Tita
Page 14
In the evening, Mother doesn’t come to our room to kiss us good night. Coralie doesn’t notice. She’s reading Buck John, whose covers always feature a man wearing a cowboy hat, with a little yellow scarf around his neck and a gun in his hand. When she’s finished, she strokes the cover and sighs. Her eyes are bright. “When I grow up,” she says, “I’ll dress like him. With a red shirt, a yellow scarf, a cowboy hat. And a star!”
“Do you know what the star means?” I ask.
“Yes! It’s a sheriff’s star. I’ll be a sheriff!”
I’m going to tell her that there are no sheriffs in France, but I stop myself. Maybe she’ll live in a country where she can be a sheriff.
I tell her a story I make up where Sophie and her cousin Paul go to America like at the end of Les Malheurs. There’s a murder, and the sheriff needs the children’s help to find the murderer. I’m in pretty deep water, as I have no idea what a sheriff is supposed to do, or what Americans are like. But Coralie falls asleep after five minutes, and I go back to Jean Santeuil.
Jean doesn’t go to school, not because his parents are snobs like Henry Brulard’s, but because he’s considered too fragile. He’s not shut up at home, though. “In Paris, with his legs bare to let them get tan, he stayed all day on the Champs-Elysées, sitting on a bench. Little boys invited him to play, little girls approached him, his maid threatened him, but he kept desperately silent, hiding his face against the back of the bench.” This goes on until he falls in love with Marie Kossichef, “a Russian girl with long black hair, clear mocking eyes, pink cheeks, and the sparkle of health, life, joy, of which Jean was deprived.” But his parents think that Jean’s surexcitation about the girl is dangerous for his health, and they decide that he shouldn’t see Marie any more, shouldn’t go to the Champs-Elysées. Instead, he will have a lesson with a private teacher. Jean starts yelling, “Not go to the Champs-Elysées! Not to the Champs-Elysées! Yes, I’ll go, I don’t care about the teacher, if I run into him I’ll kill him, that hideous monkey, I’ll kill him, do you hear me?”

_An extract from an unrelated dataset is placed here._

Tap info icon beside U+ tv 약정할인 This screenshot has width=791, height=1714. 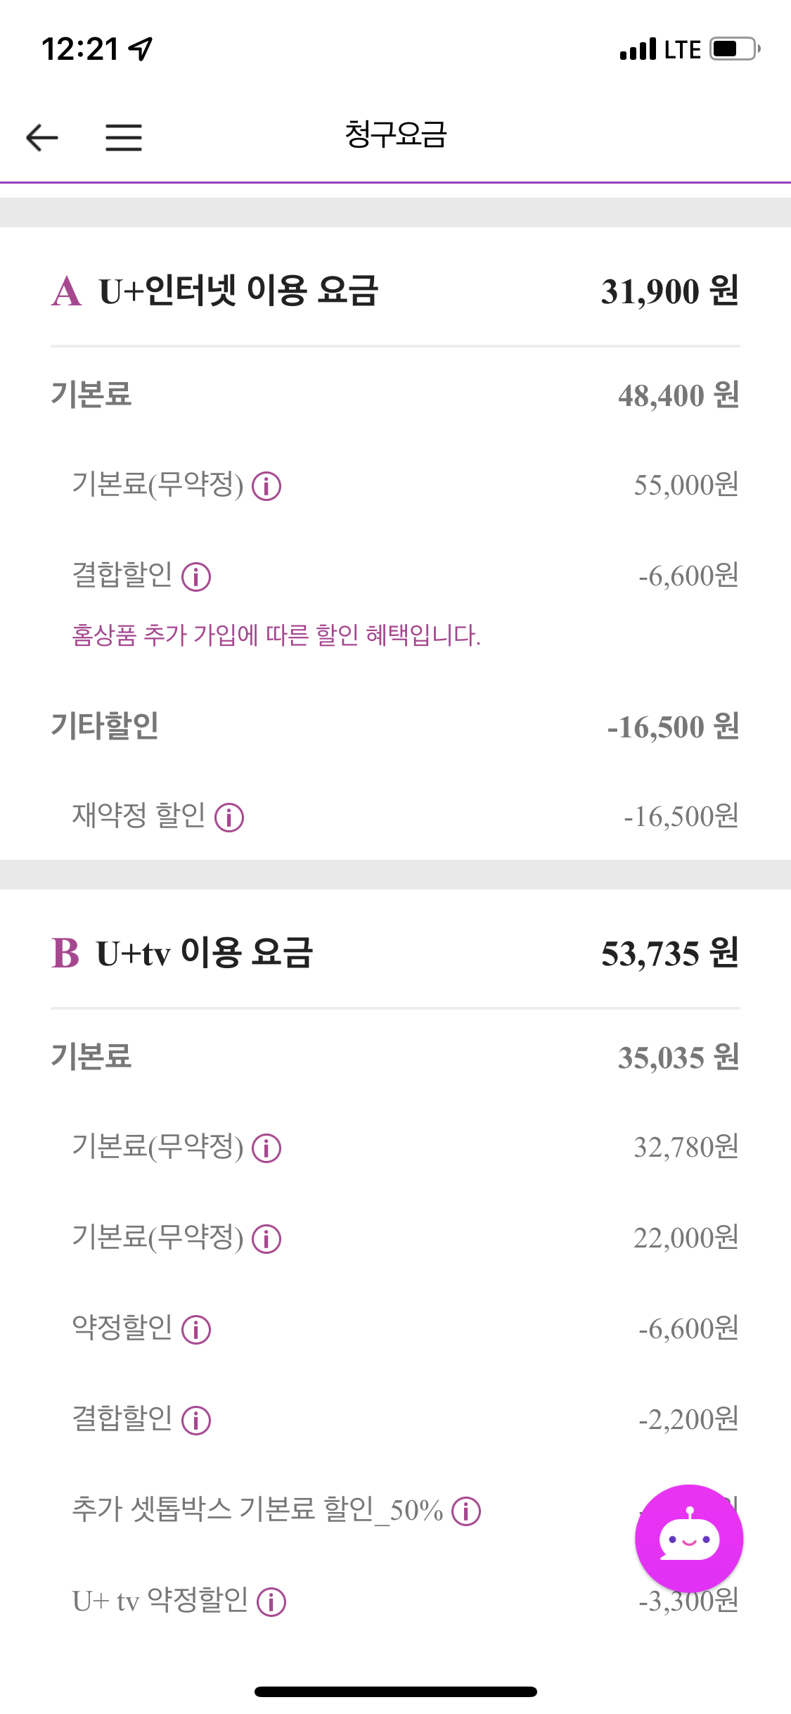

This is not the only time Jean becomes very angry at his “cruel” parents. He often shouts and curses in such a way that they think he might be crazy. When his father tells him that he is going to Henri-IV (a school), Jean says “I won’t set foot there!” and “This is the last Latin translation I’ll ever write!” But in the end he has to do what his parents want, so I wonder if all the drama is worth it. Maybe it is, though. Maybe it’s better to show that you don’t agree.

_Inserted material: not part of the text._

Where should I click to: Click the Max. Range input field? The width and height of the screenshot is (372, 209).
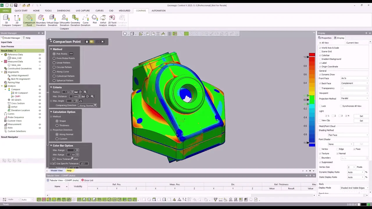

The next morning, when we come into the classroom, Pélican doesn’t tell us to sit down, so we all remain standing as she gives us a long lecture. A terrible misdeed has been committed, and the only way for the culprits not to remain in a state of sin and risk going to hell is to confess immediately. I reflect that she shouldn’t have used the word “confess”, because it reminds me (and probably all of us) that we have another way of dealing with our sin: we can just tell the priest at our next confession, which is tomorrow. So even if we’ve committed a mortal sin (which I don’t think is the case), we’ll only risk hell if we die within the next twenty-four hours. And the priest couldn’t tell Pélican: seal of confession.

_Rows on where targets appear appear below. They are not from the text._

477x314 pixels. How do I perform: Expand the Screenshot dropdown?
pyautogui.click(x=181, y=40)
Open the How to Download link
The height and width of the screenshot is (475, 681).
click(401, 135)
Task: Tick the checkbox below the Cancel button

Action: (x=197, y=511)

We all keep silent, and Pélican finally tells us to sit down. But at break time she says, “I’m sorry to announce that there will be no breaks for this class until the culprit of the terrible deed I alluded to earlier has come forward. Meanwhile, all breaks will be spent in the Sacred Heart room kneeling with your rosaries”.
Okay, she wins. What’s the good of having everybody kneeling in front of the Sacred Heart? I’d rather do that on my own. I put up my hand.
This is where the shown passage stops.